Task requirements: Wherever the word "Show" appears in the entries, copy the whole line.

Top of Study material

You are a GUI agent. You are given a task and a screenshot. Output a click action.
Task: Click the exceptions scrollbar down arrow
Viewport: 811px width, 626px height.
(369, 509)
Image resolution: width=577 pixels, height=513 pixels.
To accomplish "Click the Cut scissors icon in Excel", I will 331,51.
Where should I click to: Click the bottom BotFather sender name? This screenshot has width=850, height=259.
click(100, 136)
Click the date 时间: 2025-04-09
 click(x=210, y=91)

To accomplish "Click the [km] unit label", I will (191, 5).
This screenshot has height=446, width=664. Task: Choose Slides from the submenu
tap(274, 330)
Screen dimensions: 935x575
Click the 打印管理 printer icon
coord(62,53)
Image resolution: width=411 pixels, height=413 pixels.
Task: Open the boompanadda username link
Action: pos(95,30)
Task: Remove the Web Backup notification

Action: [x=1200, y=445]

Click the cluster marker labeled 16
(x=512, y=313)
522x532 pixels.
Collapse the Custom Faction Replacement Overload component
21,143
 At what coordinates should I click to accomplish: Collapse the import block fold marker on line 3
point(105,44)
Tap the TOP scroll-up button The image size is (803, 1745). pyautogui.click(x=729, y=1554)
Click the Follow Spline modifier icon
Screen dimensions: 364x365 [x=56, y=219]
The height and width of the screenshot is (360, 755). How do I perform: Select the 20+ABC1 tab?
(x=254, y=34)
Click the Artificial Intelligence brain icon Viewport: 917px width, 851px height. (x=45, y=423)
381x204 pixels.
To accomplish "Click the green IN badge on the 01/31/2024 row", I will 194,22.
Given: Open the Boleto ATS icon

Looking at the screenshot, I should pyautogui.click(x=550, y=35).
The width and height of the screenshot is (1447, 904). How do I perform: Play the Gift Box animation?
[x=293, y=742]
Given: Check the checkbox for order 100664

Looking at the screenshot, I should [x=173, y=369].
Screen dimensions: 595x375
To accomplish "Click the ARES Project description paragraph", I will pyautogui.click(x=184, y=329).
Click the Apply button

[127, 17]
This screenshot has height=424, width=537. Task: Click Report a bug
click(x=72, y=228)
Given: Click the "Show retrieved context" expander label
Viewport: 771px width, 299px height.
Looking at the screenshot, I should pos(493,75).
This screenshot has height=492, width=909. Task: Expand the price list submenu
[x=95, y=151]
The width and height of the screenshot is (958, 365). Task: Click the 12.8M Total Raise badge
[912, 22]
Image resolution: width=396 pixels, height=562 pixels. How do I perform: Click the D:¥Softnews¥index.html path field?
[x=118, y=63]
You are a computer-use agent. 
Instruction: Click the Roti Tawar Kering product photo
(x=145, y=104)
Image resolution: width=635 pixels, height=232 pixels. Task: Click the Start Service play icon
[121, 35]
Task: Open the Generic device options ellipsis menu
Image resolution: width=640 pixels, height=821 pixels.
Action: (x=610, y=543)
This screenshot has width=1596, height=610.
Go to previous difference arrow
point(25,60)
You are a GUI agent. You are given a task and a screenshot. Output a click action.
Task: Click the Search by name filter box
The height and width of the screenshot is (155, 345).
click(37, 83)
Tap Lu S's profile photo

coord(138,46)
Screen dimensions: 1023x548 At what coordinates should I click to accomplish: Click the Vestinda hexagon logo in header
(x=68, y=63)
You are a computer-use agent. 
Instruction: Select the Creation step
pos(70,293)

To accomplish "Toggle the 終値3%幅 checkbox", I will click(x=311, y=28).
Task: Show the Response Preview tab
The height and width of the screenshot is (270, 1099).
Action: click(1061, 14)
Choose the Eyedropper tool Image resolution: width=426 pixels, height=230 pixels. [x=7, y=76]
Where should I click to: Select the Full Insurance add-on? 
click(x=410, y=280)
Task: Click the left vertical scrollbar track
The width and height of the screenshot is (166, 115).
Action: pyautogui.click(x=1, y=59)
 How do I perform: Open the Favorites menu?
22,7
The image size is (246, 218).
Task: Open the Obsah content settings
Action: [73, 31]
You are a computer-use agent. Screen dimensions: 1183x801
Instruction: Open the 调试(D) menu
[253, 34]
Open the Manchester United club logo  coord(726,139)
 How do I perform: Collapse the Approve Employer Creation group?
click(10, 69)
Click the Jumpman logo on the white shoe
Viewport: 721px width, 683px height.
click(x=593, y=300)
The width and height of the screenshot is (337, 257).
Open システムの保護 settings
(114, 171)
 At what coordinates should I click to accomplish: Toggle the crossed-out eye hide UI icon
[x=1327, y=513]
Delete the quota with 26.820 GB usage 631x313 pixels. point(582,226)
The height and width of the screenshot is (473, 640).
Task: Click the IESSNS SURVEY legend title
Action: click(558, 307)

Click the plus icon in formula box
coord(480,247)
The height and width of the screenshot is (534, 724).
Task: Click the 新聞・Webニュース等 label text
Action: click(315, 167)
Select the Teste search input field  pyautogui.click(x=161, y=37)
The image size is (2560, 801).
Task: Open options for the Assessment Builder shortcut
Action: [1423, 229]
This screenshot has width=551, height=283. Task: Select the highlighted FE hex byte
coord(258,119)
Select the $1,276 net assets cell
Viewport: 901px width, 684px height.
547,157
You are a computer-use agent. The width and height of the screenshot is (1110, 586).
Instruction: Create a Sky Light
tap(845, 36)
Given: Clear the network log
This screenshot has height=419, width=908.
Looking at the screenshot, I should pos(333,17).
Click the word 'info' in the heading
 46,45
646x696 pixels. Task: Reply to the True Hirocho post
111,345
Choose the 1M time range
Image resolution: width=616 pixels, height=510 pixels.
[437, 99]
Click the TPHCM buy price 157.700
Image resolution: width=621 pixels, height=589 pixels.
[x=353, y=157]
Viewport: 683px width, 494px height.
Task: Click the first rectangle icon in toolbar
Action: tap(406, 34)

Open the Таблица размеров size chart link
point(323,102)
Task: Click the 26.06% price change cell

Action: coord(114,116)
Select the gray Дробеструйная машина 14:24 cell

Bottom of Study material

Response:
Given: Click the "Show retrieved context" expander label
Task: Show the Response Preview tab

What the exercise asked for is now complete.